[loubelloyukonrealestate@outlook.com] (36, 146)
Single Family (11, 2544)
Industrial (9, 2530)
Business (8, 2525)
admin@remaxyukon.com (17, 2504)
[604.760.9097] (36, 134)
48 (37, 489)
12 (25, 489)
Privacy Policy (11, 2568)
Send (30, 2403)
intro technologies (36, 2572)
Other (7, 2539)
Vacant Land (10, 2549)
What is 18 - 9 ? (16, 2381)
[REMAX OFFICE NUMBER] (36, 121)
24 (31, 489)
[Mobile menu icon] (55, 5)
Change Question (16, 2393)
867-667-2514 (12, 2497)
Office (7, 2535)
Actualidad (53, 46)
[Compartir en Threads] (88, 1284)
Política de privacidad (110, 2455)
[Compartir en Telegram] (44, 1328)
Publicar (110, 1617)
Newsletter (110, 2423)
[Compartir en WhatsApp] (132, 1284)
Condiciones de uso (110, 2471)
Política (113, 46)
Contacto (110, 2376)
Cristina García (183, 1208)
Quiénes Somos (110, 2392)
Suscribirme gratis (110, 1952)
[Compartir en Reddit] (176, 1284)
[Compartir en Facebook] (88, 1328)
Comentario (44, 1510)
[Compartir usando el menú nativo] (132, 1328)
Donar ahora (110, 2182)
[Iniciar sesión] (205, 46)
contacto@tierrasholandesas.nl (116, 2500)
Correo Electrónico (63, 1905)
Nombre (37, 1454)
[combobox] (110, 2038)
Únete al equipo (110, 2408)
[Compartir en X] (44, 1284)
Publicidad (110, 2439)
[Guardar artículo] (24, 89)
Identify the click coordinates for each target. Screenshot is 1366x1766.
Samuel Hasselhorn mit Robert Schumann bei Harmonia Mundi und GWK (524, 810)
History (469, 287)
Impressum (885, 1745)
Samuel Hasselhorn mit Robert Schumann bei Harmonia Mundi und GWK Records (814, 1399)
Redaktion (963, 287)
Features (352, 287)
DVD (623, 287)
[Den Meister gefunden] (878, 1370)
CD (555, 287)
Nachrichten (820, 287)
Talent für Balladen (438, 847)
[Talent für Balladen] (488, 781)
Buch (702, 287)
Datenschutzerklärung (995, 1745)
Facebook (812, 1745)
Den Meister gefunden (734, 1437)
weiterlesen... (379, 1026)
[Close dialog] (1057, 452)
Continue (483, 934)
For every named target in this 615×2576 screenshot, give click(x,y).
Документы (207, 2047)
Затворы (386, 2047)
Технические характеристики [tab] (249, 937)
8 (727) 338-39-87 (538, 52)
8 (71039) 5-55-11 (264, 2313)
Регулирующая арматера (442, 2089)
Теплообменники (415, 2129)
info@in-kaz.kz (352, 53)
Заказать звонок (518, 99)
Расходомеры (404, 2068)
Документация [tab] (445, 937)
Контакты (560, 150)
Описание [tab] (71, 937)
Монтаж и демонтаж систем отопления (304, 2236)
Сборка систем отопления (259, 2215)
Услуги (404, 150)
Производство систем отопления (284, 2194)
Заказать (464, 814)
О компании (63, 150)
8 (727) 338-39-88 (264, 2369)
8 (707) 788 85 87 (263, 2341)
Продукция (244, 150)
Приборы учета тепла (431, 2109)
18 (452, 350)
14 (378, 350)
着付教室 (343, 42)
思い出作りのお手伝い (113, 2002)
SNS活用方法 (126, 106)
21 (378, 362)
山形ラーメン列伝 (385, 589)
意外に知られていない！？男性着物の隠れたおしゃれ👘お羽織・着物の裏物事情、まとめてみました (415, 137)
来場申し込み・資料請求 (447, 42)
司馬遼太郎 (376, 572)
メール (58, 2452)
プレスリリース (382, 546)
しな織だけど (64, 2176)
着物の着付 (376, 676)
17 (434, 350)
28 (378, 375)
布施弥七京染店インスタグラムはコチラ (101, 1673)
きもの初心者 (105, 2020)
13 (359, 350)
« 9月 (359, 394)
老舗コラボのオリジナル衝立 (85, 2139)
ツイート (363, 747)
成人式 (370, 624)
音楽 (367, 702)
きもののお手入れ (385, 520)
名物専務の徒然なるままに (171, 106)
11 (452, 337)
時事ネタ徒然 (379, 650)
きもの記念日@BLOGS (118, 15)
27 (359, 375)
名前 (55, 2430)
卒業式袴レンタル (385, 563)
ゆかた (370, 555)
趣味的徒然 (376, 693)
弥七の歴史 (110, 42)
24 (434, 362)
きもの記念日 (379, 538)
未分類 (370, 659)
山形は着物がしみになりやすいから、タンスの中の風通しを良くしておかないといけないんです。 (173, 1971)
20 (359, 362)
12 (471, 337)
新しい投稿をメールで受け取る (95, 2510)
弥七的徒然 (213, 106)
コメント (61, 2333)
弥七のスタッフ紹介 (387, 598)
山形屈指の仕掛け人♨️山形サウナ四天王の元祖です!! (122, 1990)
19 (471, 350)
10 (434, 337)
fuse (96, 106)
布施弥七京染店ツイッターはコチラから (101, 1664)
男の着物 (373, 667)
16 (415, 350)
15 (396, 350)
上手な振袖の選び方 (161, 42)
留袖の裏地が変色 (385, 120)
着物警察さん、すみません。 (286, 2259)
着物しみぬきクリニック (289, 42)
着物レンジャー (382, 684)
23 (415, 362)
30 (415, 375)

———

▶ _Action item_
Restate each line above word for word.

▶ _Expected answer_
[loubelloyukonrealestate@outlook.com] (36, 146)
Single Family (11, 2544)
Industrial (9, 2530)
Business (8, 2525)
admin@remaxyukon.com (17, 2504)
[604.760.9097] (36, 134)
48 (37, 489)
12 (25, 489)
Privacy Policy (11, 2568)
Send (30, 2403)
intro technologies (36, 2572)
Other (7, 2539)
Vacant Land (10, 2549)
What is 18 - 9 ? (16, 2381)
[REMAX OFFICE NUMBER] (36, 121)
24 (31, 489)
[Mobile menu icon] (55, 5)
Change Question (16, 2393)
867-667-2514 (12, 2497)
Office (7, 2535)
Actualidad (53, 46)
[Compartir en Threads] (88, 1284)
Política de privacidad (110, 2455)
[Compartir en Telegram] (44, 1328)
Publicar (110, 1617)
Newsletter (110, 2423)
[Compartir en WhatsApp] (132, 1284)
Condiciones de uso (110, 2471)
Política (113, 46)
Contacto (110, 2376)
Cristina García (183, 1208)
Quiénes Somos (110, 2392)
Suscribirme gratis (110, 1952)
[Compartir en Reddit] (176, 1284)
[Compartir en Facebook] (88, 1328)
Comentario (44, 1510)
[Compartir usando el menú nativo] (132, 1328)
Donar ahora (110, 2182)
[Iniciar sesión] (205, 46)
contacto@tierrasholandesas.nl (116, 2500)
Correo Electrónico (63, 1905)
Nombre (37, 1454)
[combobox] (110, 2038)
Únete al equipo (110, 2408)
[Compartir en X] (44, 1284)
Publicidad (110, 2439)
[Guardar artículo] (24, 89)
Identify the click coordinates for each target. Screenshot is 1366x1766.
Samuel Hasselhorn mit Robert Schumann bei Harmonia Mundi und GWK (524, 810)
History (469, 287)
Impressum (885, 1745)
Samuel Hasselhorn mit Robert Schumann bei Harmonia Mundi und GWK Records (814, 1399)
Redaktion (963, 287)
Features (352, 287)
DVD (623, 287)
[Den Meister gefunden] (878, 1370)
CD (555, 287)
Nachrichten (820, 287)
Talent für Balladen (438, 847)
[Talent für Balladen] (488, 781)
Buch (702, 287)
Datenschutzerklärung (995, 1745)
Facebook (812, 1745)
Den Meister gefunden (734, 1437)
weiterlesen... (379, 1026)
[Close dialog] (1057, 452)
Continue (483, 934)
For every named target in this 615×2576 screenshot, give click(x,y).
Документы (207, 2047)
Затворы (386, 2047)
Технические характеристики [tab] (249, 937)
8 (727) 338-39-87 (538, 52)
8 (71039) 5-55-11 (264, 2313)
Регулирующая арматера (442, 2089)
Теплообменники (415, 2129)
info@in-kaz.kz (352, 53)
Заказать звонок (518, 99)
Расходомеры (404, 2068)
Документация [tab] (445, 937)
Контакты (560, 150)
Описание [tab] (71, 937)
Монтаж и демонтаж систем отопления (304, 2236)
Сборка систем отопления (259, 2215)
Услуги (404, 150)
Производство систем отопления (284, 2194)
Заказать (464, 814)
О компании (63, 150)
8 (727) 338-39-88 (264, 2369)
8 (707) 788 85 87 (263, 2341)
Продукция (244, 150)
Приборы учета тепла (431, 2109)
18 (452, 350)
14 (378, 350)
着付教室 (343, 42)
思い出作りのお手伝い (113, 2002)
SNS活用方法 (126, 106)
21 (378, 362)
山形ラーメン列伝 (385, 589)
意外に知られていない！？男性着物の隠れたおしゃれ👘お羽織・着物の裏物事情、まとめてみました (415, 137)
来場申し込み・資料請求 (447, 42)
司馬遼太郎 (376, 572)
メール (58, 2452)
プレスリリース (382, 546)
しな織だけど (64, 2176)
着物の着付 (376, 676)
17 (434, 350)
28 (378, 375)
布施弥七京染店インスタグラムはコチラ (101, 1673)
きもの初心者 (105, 2020)
13 (359, 350)
« 9月 (359, 394)
老舗コラボのオリジナル衝立 (85, 2139)
ツイート (363, 747)
成人式 (370, 624)
音楽 (367, 702)
きもののお手入れ (385, 520)
名物専務の徒然なるままに (171, 106)
11 (452, 337)
時事ネタ徒然 (379, 650)
きもの記念日@BLOGS (118, 15)
27 (359, 375)
名前 (55, 2430)
卒業式袴レンタル (385, 563)
ゆかた (370, 555)
趣味的徒然 (376, 693)
弥七の歴史 (110, 42)
24 (434, 362)
きもの記念日 (379, 538)
未分類 (370, 659)
山形は着物がしみになりやすいから、タンスの中の風通しを良くしておかないといけないんです。 (173, 1971)
20 (359, 362)
12 (471, 337)
新しい投稿をメールで受け取る (95, 2510)
弥七的徒然 (213, 106)
コメント (61, 2333)
弥七のスタッフ紹介 (387, 598)
山形屈指の仕掛け人♨️山形サウナ四天王の元祖です!! (122, 1990)
19 (471, 350)
10 (434, 337)
fuse (96, 106)
布施弥七京染店ツイッターはコチラから (101, 1664)
男の着物 (373, 667)
16 (415, 350)
15 (396, 350)
上手な振袖の選び方 (161, 42)
留袖の裏地が変色 (385, 120)
着物警察さん、すみません。 (286, 2259)
着物しみぬきクリニック (289, 42)
着物レンジャー (382, 684)
23 (415, 362)
30 (415, 375)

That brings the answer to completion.